The other software that was life-changing for our business was FreshBooks. It’s a cloud-based accounting platform that automates most aspects of invoicing and expense tracking. After implementing it and setting up the automated invoice reminders, our accounts receivable went from 30 percent to about 5 percent of revenue coming in past the 30-day mark.
What is the one book that you recommend our community should read, and why?
“The Art of Money Getting: Golden Rules for Making Money” by P.T. Barnum. First, it’s a very quick read. You can absorb it in one sitting. Second, while P.T. Barnum is recognized as being a hustler with notable quotes like “There’s a sucker born every minute,” there’s a lot of actual business sense baked into his methodology.
With sections titled “Don’t Mistake Your Vocation,” “Advertise Your Business,” and “Whatever You Do, Do It With All Your Might,” the table of contents alone should be framed and hung in the office of every startup. It has the added plus of being written with an old-time dialect!
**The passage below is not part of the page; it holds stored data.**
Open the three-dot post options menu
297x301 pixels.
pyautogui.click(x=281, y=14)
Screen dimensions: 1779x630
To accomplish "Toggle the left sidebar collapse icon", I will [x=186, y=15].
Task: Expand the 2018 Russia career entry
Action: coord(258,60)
Which people have influenced your thinking and might be of interest to others?
Most people who have influenced me have come from personal experiences; I’ve drawn from individuals I admire and interact with for one reason or another. And while I’m sure some of those individuals, such as my father, would love to chat if you gave them a call, the real recommendation is to observe the behaviors of people you admire in your life.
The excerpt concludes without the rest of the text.